Keywords: intercultural communications, ethnocentrism, prejudice, linguistic and cultural variations


Ethiopia is a multilingual and multicultural country. It is thus critical for the country to promote cultural diversity and appreciate cultural heritages of various nations, nationalities and peoples living in the country but, the lack of acceptance of cultural diversity has a strong tendency lead to negative evaluation of others way of life and it creates what Summer (1906) suggested that ethnocentrism which refers to one’s own group is the center of everything, and all others things are related to or depends on it.

Research has shown that ethnocentrism tends to be negatively correlated with intercultural communication. Most often researchers view ethnocentrism as producing negative communication effects. People form opinions and perceptions based on their ethnocentric tendencies (Lin et al., 2004). Thus, high levels of ethnocentrism can result in stereotypes and misconceptions of people from other cultures (Gudykunst and Kim, 1997). These misperceptions can affect communication patterns, styles and many other dynamics related to intercultural communications.

Research into and the usage of intercultural communication is one of the most essential objectives for a today’s students and educational leaders in nowadays multicultural context. Awareness of different cultures and subcultures, determination and management of barriers to intercultural communications would definitely improve sharing of the good practice and innovation spread for the purpose of ensuring positive abilities for novel and conducive learning atmosphere among students with diverse cultural and linguistic background.

Statement of the problem

Intercultural education has been brought up in many countries since the 1960s. Previously, however, these educational programs have mainly concentrated on acculturating immigrants and other minorities into the majority population of a nation. This reality was eminent in Ethiopia.

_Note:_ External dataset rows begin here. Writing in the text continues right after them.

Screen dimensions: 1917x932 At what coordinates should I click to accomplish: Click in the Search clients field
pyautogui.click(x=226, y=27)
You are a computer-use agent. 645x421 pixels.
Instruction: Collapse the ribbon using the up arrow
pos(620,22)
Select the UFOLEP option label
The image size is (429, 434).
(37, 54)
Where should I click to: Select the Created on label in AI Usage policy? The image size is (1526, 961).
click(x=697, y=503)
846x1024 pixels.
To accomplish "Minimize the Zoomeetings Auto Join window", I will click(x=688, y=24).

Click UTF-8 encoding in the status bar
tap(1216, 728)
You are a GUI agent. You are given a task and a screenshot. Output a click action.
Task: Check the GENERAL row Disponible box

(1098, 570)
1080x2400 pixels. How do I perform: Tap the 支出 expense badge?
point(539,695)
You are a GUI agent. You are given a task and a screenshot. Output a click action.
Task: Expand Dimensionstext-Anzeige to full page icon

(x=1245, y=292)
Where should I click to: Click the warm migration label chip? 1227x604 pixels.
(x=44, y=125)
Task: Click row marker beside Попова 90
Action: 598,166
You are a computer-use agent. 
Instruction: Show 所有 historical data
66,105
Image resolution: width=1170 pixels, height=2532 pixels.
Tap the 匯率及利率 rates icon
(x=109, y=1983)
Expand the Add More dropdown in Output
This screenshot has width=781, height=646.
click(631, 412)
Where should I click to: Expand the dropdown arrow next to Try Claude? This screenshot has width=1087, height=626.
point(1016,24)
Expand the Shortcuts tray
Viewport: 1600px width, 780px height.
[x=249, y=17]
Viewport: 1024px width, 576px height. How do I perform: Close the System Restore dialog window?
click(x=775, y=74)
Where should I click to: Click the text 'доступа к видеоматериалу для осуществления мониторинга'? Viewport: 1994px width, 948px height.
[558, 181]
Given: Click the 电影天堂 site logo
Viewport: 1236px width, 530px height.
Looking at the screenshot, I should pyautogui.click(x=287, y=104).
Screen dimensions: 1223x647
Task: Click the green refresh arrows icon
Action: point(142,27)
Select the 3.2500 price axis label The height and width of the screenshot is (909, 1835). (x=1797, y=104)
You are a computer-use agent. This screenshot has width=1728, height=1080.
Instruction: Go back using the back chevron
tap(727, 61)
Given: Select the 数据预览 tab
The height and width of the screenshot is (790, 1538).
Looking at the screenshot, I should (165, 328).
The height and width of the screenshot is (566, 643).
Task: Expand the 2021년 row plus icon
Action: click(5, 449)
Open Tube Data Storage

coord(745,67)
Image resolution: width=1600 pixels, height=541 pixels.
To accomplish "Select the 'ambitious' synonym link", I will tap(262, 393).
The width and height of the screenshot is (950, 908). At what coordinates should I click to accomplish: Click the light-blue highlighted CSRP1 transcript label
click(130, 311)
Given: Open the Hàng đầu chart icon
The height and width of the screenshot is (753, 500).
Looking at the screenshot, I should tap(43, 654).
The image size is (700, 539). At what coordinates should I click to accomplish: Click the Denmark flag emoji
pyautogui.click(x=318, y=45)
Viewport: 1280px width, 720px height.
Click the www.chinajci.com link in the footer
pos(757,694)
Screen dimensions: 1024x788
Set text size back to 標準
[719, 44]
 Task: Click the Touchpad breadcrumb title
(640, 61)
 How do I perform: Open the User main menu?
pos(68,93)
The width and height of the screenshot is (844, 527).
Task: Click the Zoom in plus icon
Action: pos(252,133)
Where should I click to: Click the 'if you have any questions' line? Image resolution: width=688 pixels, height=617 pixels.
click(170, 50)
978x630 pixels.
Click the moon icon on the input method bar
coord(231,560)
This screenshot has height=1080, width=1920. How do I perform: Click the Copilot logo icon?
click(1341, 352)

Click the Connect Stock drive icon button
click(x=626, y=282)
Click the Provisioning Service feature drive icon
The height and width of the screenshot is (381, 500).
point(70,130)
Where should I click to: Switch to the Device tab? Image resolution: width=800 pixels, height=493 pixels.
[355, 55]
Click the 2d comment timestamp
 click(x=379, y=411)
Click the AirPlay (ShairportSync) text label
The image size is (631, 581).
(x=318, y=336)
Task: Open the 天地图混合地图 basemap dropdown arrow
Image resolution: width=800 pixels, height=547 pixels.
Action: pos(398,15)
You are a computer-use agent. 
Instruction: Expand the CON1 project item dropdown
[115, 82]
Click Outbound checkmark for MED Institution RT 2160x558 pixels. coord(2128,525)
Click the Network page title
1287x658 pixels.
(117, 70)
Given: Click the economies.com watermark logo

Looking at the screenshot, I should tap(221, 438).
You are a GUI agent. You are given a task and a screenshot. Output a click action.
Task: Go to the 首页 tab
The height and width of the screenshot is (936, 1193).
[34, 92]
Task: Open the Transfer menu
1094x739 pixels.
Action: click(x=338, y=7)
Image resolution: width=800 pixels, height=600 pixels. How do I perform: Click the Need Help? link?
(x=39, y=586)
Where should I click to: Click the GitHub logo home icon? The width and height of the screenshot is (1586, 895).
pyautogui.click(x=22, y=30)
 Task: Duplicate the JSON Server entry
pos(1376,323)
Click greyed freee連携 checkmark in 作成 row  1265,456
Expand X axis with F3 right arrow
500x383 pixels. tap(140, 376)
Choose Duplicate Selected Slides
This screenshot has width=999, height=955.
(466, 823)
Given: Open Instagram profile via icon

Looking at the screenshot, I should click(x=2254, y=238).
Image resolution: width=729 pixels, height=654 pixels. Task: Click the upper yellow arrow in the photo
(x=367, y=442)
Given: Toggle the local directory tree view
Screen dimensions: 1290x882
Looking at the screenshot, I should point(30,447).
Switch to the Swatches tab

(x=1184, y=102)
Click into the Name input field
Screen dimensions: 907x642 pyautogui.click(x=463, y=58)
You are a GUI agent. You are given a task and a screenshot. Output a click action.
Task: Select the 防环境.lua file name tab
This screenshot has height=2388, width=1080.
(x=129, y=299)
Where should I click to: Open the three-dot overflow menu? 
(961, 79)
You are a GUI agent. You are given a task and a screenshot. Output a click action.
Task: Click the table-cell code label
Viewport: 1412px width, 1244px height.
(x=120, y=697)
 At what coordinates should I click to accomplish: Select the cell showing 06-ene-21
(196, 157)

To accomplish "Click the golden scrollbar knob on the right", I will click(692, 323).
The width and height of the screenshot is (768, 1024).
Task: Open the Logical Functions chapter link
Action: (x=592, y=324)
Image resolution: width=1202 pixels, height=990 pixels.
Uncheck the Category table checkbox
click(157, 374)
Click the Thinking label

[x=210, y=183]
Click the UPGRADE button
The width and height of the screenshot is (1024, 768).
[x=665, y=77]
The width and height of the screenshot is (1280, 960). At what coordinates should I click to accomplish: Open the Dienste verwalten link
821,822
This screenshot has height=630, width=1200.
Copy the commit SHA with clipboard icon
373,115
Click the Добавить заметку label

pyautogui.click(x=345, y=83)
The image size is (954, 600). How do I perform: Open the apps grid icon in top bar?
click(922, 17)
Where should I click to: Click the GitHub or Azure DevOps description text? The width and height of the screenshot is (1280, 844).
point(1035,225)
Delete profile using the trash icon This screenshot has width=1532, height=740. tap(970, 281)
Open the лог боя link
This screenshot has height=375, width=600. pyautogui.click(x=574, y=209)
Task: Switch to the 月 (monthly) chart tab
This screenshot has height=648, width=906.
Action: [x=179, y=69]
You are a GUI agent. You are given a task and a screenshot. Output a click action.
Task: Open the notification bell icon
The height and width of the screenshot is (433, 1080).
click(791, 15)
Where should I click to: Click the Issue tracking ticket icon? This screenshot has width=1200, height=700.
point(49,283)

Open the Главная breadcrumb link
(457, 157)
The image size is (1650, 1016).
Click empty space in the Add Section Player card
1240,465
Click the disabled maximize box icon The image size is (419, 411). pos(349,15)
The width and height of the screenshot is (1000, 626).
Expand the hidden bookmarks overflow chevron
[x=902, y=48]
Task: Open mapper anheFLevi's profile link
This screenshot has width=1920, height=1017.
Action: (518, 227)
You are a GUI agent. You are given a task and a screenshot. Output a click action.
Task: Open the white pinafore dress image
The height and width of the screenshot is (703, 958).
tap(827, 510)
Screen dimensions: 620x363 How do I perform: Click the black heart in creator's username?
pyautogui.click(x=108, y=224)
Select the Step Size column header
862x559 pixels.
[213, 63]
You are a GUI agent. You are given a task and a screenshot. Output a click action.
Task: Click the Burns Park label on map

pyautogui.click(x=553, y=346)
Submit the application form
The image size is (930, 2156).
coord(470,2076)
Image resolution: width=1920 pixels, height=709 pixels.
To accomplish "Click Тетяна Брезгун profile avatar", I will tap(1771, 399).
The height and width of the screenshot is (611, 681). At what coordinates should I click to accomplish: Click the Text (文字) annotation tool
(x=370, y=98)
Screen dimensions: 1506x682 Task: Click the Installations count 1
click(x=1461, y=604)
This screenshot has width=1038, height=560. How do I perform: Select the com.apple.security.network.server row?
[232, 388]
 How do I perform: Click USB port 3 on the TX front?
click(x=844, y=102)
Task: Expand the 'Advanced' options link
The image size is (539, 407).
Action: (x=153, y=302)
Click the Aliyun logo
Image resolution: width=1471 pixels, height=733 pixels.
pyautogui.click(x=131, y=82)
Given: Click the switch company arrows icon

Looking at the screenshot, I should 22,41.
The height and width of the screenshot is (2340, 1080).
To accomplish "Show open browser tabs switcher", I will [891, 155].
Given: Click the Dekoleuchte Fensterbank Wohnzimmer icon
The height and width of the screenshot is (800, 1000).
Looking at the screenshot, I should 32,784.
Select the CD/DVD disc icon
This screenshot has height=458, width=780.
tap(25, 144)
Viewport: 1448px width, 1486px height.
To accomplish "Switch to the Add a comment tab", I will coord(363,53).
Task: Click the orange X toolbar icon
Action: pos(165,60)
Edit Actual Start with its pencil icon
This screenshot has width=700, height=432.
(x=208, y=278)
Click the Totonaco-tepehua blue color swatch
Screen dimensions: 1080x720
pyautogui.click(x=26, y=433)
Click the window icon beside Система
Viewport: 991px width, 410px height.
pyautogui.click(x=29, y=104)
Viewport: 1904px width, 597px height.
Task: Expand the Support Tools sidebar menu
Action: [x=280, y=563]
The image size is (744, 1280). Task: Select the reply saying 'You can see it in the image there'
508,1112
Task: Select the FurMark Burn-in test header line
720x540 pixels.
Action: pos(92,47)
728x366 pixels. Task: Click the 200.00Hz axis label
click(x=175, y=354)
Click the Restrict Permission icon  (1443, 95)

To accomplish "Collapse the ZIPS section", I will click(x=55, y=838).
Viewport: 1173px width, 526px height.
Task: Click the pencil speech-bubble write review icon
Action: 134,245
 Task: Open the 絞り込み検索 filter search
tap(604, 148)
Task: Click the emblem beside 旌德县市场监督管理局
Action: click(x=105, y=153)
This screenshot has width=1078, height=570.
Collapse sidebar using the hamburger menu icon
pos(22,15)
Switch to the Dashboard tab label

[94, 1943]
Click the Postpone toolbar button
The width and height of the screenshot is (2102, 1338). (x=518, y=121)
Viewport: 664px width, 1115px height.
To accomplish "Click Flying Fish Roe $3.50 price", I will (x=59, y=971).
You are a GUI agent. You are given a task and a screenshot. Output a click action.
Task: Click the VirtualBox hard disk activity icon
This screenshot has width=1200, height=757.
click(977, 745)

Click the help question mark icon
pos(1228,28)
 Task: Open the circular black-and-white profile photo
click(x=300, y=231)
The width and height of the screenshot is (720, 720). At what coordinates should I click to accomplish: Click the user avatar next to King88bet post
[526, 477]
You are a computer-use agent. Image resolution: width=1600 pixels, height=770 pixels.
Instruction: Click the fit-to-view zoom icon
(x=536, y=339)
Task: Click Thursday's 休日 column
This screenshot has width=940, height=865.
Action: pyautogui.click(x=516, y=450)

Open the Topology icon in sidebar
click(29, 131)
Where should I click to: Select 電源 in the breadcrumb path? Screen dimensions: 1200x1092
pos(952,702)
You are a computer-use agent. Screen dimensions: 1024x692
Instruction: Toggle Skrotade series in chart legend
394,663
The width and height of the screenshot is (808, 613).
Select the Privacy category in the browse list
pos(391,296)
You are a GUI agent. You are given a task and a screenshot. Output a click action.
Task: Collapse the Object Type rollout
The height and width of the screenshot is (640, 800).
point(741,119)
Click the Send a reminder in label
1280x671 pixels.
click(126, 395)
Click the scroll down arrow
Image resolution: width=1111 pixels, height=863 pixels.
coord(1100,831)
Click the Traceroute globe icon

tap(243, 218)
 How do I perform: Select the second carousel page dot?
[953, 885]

Over the past three decades, however, the view point of multiculturalism has been clearly becoming more and more visible in Ethiopia. It goes on to implicate, those students from diverse backgrounds are enrolled to higher educational level. As a result, universities are becoming an arena where increasing interaction exhibit among people from various different cultures. In due course of interaction people tend to communicate with each other. However, when communicating with someone from a different culture, we can therefore, expect cultural differences to have influence in our way of communications.

Thus, by understanding how people perceive the world, their values and beliefs we can better understand what they say and can anticipate potential cross-cultural misunderstandings. Samovar and Porter’s (1997) model shows the possibility of misunderstandings that always exist in intercultural communications, especially if there is great variation in cultural differences.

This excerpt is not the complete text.